# WHAT THE TASK REQUIRES:
Set down all of the entries below exactly, and omit the pictures.
═══ DATA FOR PROCESSING
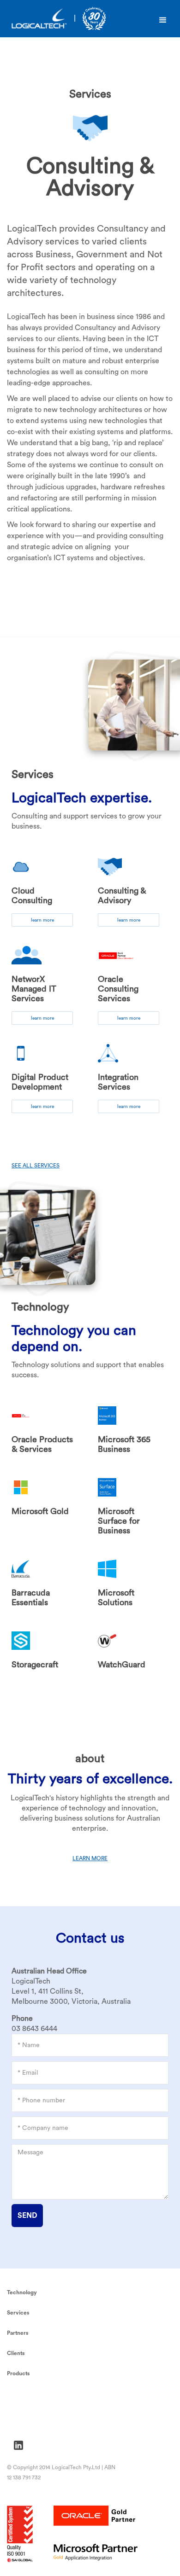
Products (18, 2373)
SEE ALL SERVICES (36, 1165)
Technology (22, 2292)
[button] (163, 20)
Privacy (18, 2398)
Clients (16, 2353)
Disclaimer (23, 2423)
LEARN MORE (90, 1858)
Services (18, 2312)
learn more (42, 920)
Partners (18, 2333)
══════
# ANSWER BELOW:
Products (18, 2373)
SEE ALL SERVICES (36, 1165)
Technology (22, 2292)
[button] (163, 20)
Privacy (18, 2398)
Clients (16, 2353)
Disclaimer (23, 2423)
LEARN MORE (90, 1858)
Services (18, 2312)
learn more (42, 920)
Partners (18, 2333)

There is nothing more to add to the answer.